=== Section Start ===

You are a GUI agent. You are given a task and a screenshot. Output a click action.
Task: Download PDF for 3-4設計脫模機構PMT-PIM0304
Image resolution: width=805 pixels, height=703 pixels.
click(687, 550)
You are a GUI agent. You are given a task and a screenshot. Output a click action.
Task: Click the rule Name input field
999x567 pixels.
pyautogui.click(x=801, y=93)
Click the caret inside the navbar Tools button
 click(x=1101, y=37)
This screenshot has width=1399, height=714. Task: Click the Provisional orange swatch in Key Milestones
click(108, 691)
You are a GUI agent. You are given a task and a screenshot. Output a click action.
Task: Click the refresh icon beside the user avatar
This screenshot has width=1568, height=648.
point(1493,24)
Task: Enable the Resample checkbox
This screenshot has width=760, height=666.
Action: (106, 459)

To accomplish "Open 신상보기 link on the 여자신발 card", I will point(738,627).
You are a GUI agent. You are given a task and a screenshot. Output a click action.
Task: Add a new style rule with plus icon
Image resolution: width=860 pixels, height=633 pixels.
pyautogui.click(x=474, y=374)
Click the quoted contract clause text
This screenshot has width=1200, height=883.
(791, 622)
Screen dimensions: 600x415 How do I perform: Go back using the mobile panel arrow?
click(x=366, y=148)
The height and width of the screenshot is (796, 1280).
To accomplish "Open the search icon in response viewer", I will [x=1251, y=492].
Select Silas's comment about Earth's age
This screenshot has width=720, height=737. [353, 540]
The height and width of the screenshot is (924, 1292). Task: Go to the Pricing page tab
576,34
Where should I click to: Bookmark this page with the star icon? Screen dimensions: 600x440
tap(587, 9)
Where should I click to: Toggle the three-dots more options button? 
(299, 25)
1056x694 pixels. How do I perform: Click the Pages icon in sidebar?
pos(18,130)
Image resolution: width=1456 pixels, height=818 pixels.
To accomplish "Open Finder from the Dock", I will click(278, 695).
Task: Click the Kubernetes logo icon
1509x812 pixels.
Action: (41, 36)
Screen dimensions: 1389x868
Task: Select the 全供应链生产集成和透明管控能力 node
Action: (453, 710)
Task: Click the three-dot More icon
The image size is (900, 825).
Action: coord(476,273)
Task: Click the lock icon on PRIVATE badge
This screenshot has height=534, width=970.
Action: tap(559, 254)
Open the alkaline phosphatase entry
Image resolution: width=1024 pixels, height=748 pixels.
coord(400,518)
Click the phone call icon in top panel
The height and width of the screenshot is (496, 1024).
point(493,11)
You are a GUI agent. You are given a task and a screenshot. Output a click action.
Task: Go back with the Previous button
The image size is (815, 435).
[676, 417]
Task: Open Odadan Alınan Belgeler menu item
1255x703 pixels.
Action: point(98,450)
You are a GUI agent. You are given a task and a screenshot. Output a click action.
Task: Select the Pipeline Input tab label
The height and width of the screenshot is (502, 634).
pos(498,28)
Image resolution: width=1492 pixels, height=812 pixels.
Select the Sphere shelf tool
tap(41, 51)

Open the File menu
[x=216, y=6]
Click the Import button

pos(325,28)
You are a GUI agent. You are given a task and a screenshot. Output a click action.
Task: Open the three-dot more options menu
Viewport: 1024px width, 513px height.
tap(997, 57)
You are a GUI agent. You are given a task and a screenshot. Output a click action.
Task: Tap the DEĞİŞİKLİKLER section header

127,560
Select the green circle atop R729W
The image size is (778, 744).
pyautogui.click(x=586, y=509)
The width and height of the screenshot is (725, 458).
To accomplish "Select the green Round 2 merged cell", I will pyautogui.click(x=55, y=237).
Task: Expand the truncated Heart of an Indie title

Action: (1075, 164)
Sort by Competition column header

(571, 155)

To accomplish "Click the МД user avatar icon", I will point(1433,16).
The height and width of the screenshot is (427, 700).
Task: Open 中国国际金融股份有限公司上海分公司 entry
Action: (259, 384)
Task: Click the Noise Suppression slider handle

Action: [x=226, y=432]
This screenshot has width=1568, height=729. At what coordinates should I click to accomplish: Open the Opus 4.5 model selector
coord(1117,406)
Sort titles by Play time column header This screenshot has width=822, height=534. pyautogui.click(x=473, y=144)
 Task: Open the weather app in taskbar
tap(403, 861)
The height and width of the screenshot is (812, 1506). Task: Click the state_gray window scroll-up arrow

=== Section End ===

## Task directions
Read the entries and select each line where the word "green" is found.

## Answer box
Select the green circle atop R729W
To accomplish "Select the green Round 2 merged cell", I will pyautogui.click(x=55, y=237).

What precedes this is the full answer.